Healing and personal growth isn’t about acquiring tools and skills and concepts that will set you free so that you’ll wake up tomorrow and stop repeating the same shit over and over again. 

Healing and personal growth is about you. It’s about knowing who you are and how you show up in the world. It’s about figuring out what you want. It’s about how powerful you already are. It’s about understanding how you think, what you believe, and how that impacts your perspective of reality. It’s about understanding how you react when you’re triggered, and where you do or don’t have boundaries and what boundaries actually are, because they’re not what you think they are. It’s about starting a relationship with yourself. Your intuition. Your desire. Your soul. The god that exists in each of you.

This is our path.

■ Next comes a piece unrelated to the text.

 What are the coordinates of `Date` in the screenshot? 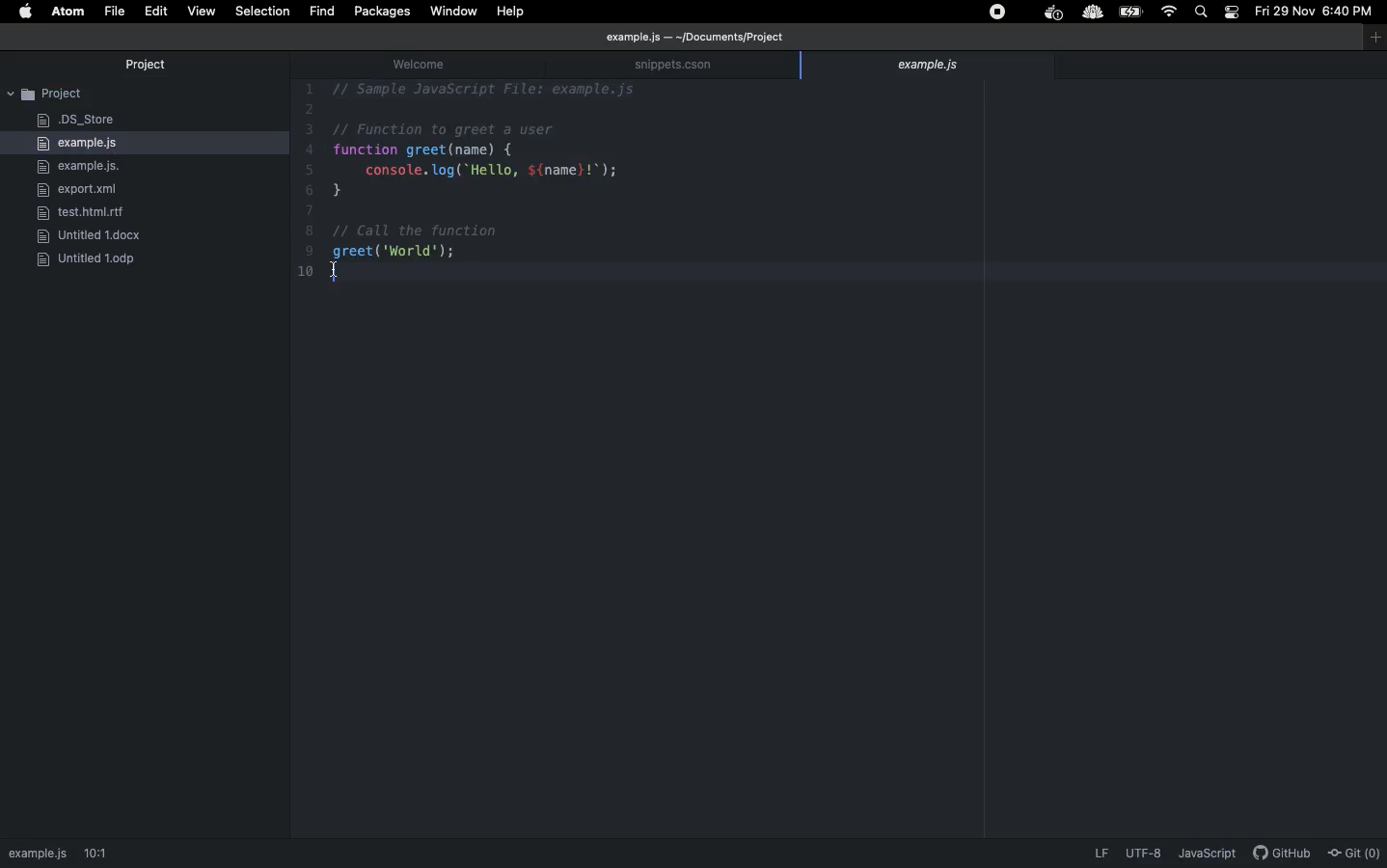 It's located at (1285, 11).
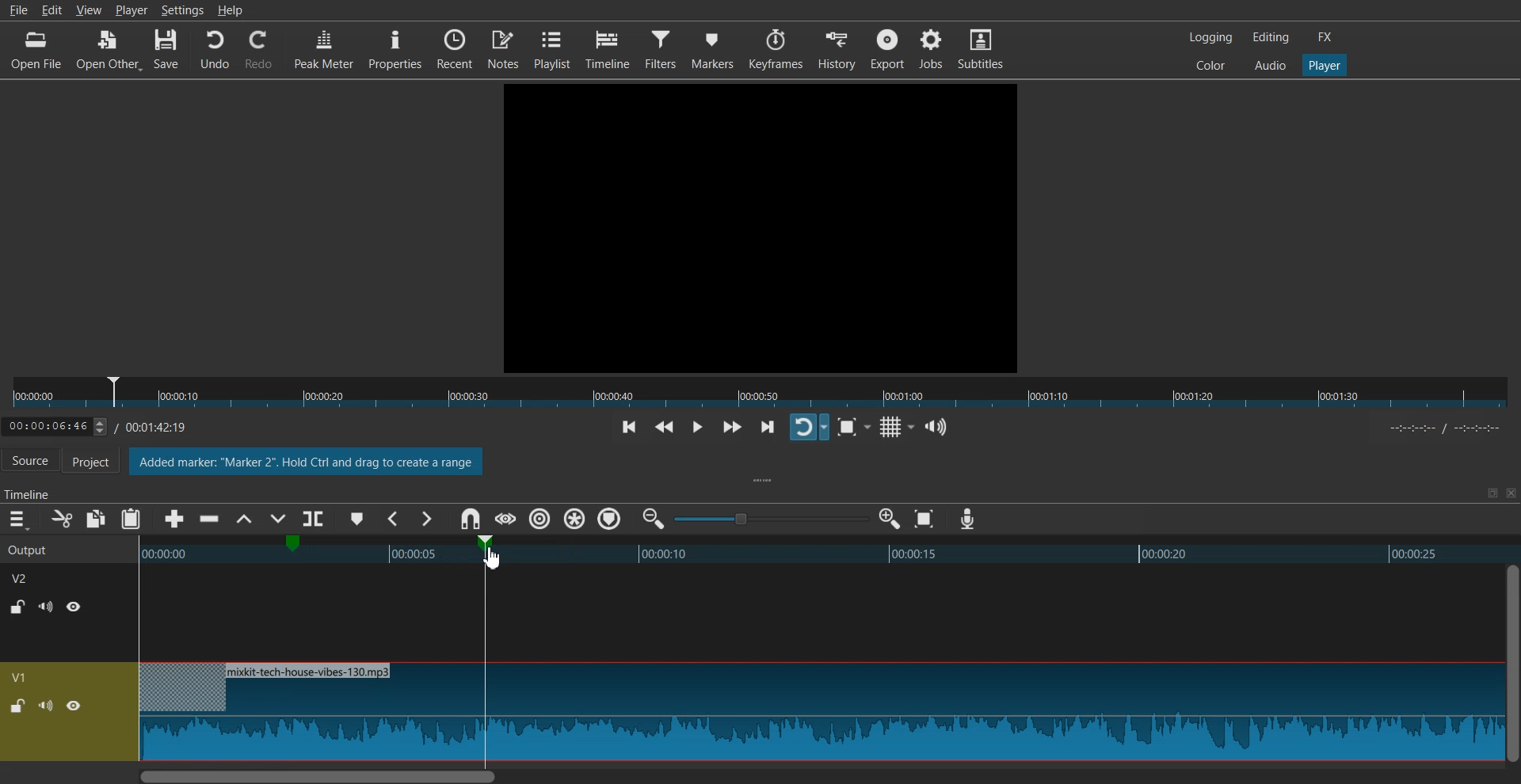 The image size is (1521, 784). I want to click on Timeline, so click(107, 423).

Our path is to get conditioned, to be initiated into humanism, over and over and over again so that once that pattern repeats itself enough times we then have a compelling enough reason to do the work to discover the divinity that is in us. That’s always been in us. 

Humans learn and transform experientially. To attempt change outside human connection perpetuates the very things that had us go to the self help books to begin with. We are trying to master a skill in order to keep up with appearances. It’s like a get rich quick scheme for the mind. This is why we are all here. Together. 

There is no such thing as a get rich quick scheme. Get rich quick schemes don’t work. You can’t transform without doing the work in connection with other people just like you can’t cure cancer by eliminating the symptoms in your garage with a joint. 

Doing the work is not about being like anyone else. Doing the work is about knowing yourself wholly. It’s about being willing and being vulnerable. It’s understanding where right and wrong and bad and good are words that are no longer serving you, so that you can finally be yourself

The mind is a deep and mysterious place that we have only just begun to understand. But what I know is that the only way out is through. Through the darkness. Through the messy. Through the anger and the insanity. Through the grief. Through it all in connection with other people who have been there before. Who know what that sort of work takes because they’ve done it. People who can hold space and reflect your brilliance back to you, even when that brilliance is a sobbing pile of shit laying in the fetal position in a bed, paralysed by the truth you are finally, finally ready to hear. 

Because those moments matter way more than the ones where we go out into the world and we pretend we are happy when we know we aren’t. They matter more than trying to follow the rules of a book or saying the right thing verbatim to get a desired result or trying to live someone else’s life out of fear of living our own life. Our own unique life that we each came here to live. Because those moments are your truth. Anger, grief, sadness, paralysis, darkness. Not only are those all a part of you, it’s where all of your brilliance lies. That’s where you find true joy. That's where you find yourself.